╭─ Provided data
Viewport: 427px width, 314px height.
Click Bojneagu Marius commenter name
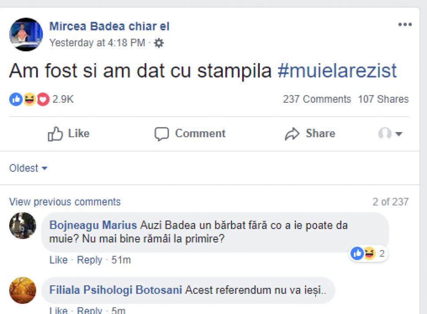coord(93,225)
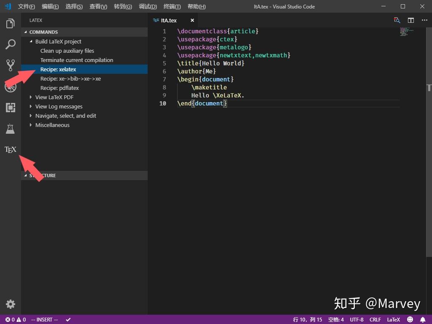This screenshot has width=432, height=324.
Task: Click the TeX icon in activity bar
Action: [x=10, y=149]
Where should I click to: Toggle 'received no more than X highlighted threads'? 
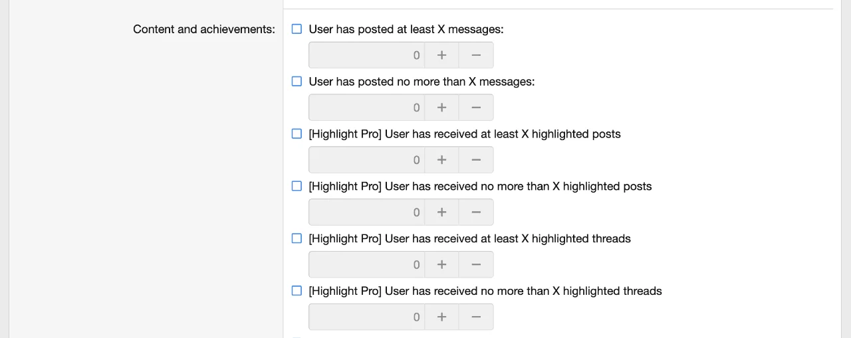[x=297, y=291]
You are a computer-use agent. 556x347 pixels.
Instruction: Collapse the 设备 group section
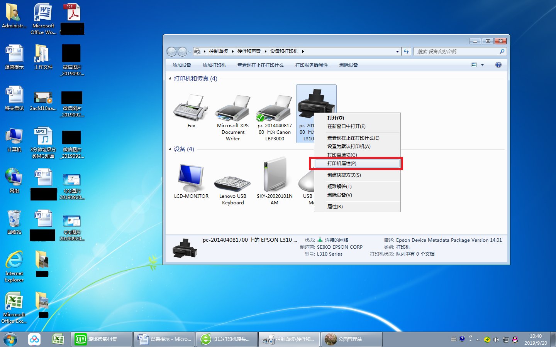click(x=170, y=149)
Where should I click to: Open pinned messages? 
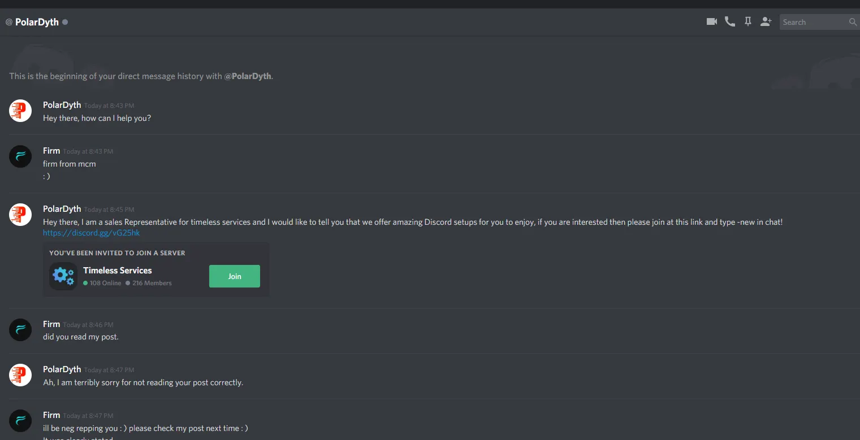click(748, 22)
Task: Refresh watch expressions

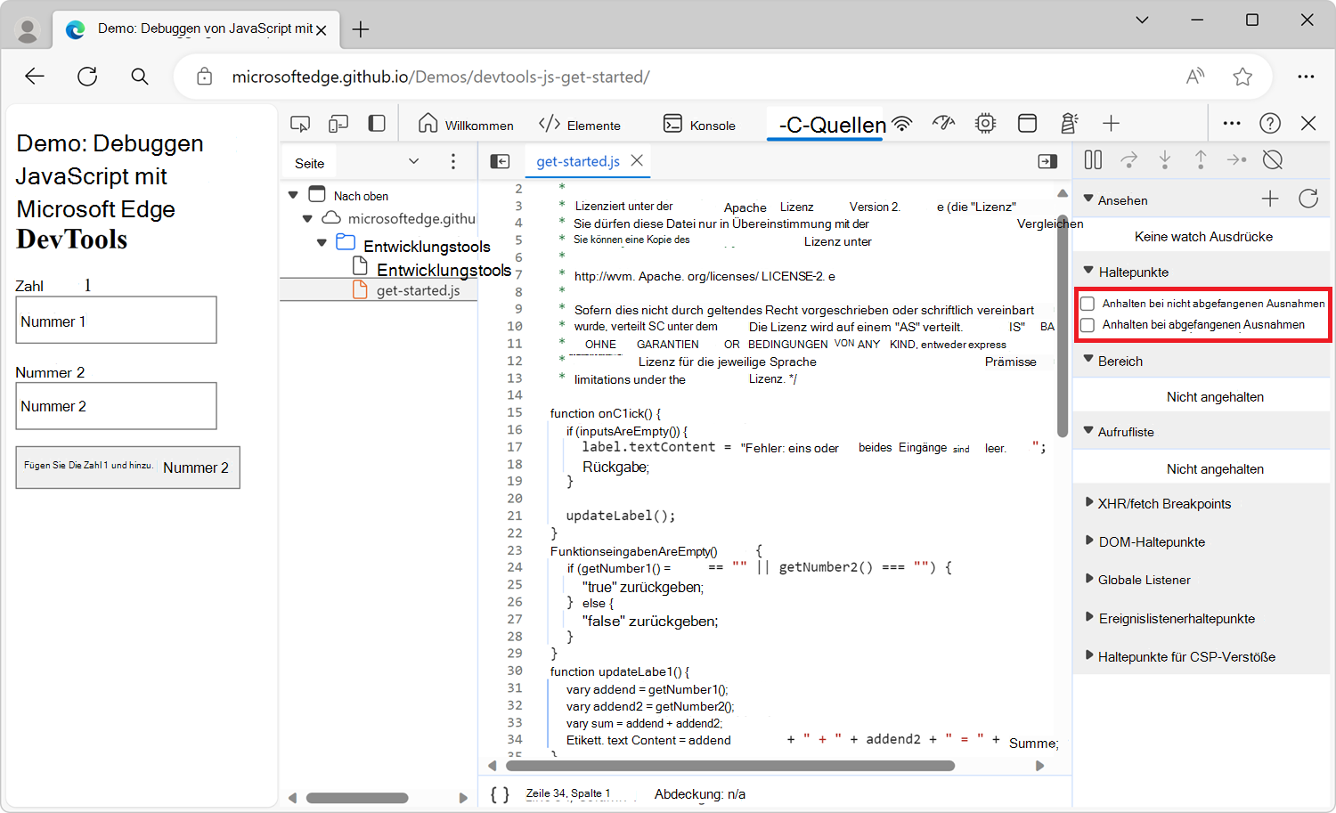Action: [x=1307, y=199]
╰─
> [Work task]
Reproduce exactly, and only, the part of the entries above that runs from the line with "Click Bojneagu Marius commenter name" to the last line, both included. Pictures stay out.

> [Solution to the problem]
Click Bojneagu Marius commenter name
coord(93,225)
This screenshot has width=432, height=324.
Task: Click the TeX icon in activity bar
Action: [x=10, y=149]
Where should I click to: Toggle 'received no more than X highlighted threads'? 
[x=297, y=291]
You are a computer-use agent. 556x347 pixels.
Instruction: Collapse the 设备 group section
click(x=170, y=149)
Where should I click to: Open pinned messages? 
click(748, 22)
Task: Refresh watch expressions

Action: [x=1307, y=199]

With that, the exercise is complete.